Navigating the Problem
Not all cloud brokerages are the same. And while they can be an answer to cloud complexity, an ineffective brokerage can drain value and complicate operations even further. Cloud brokerages need to be designed:
- To deliver the right type of value to its users.
- To strike the balance between effective governance & security and flexibility & ease of use.
Info-Tech’s Approach
By defining your end goals, framing solutions based on the type of value and rigor your brokerage needs to deliver, and focusing on the right balance of security and flexibility, you can deliver a brokerage that delivers the best of all worlds.
- Define the brokerage value you want to deliver.
- Build the catalog and partner ecosystem.

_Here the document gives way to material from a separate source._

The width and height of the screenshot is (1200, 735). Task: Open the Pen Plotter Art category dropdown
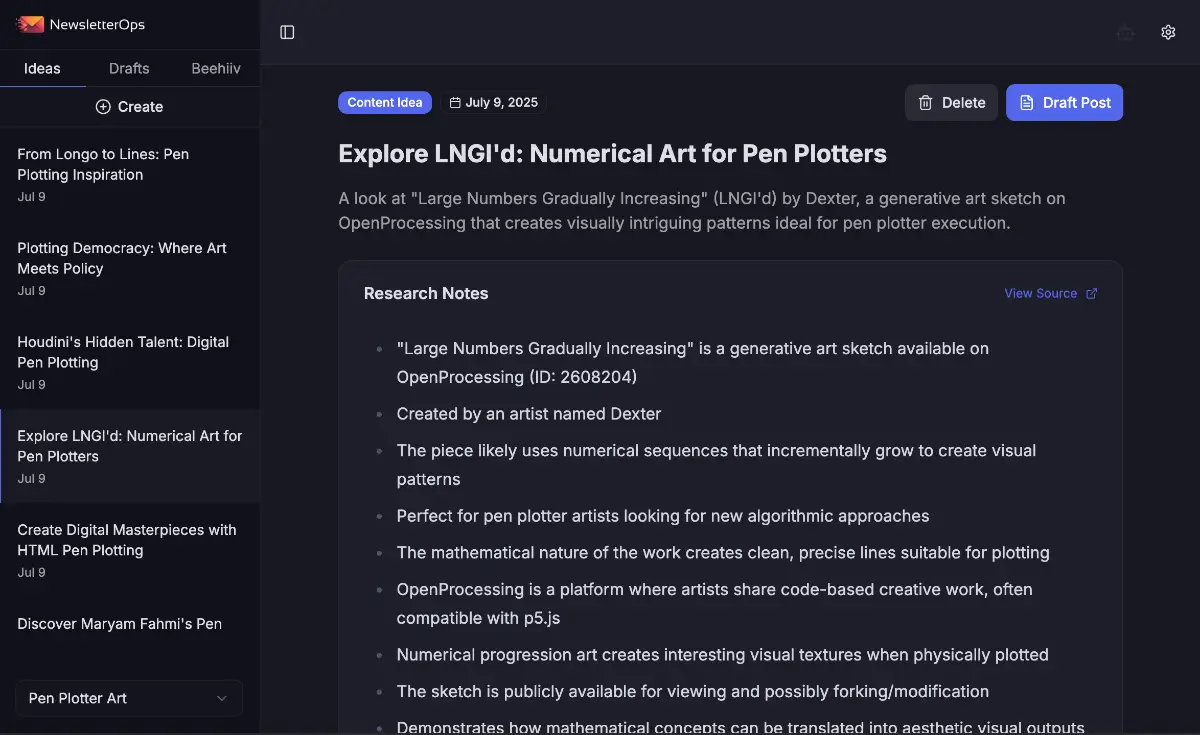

- Understand how to maximize adoption and minimize disintermediation while maintaining architectural discipline and compliance.
Info-Tech Insight
Sometimes a brokerage delivery model makes sense, sometimes it doesn’t! Understanding the value addition you want your brokerage to provide before creating it allows you to not only avoid pitfalls and maximize benefits but also understand when a brokerage model does and doesn’t make sense in the first place.
Project Overview
Understand what value you want your brokerage to deliver
Different institutions want brokerage delivery for different reasons. It’s important to define up front why your users need to work through a brokerage and what value that brokerage needs to deliver.
What’s in the catalog? Is it there to consolidate and simplify billing and consumption? Or does it add value further up the technology stack or value chain? If so, how does that change the capabilities you need internally and from partners?
Security and compliance are usually the highest priority
Among institutions adopting cloud, a broker that can help deliver their defined security and compliance standards is an almost universal requirement. Especially in government institutions, this can mean the need to meet a high standard in both implementation and validation.
The good news is that even if you lack the complete set of skills in-house, the high certification levels available from hyperscale providers combined with a growing ecosystem of service providers working on these platforms means you can usually find the right partner(s) to make it possible.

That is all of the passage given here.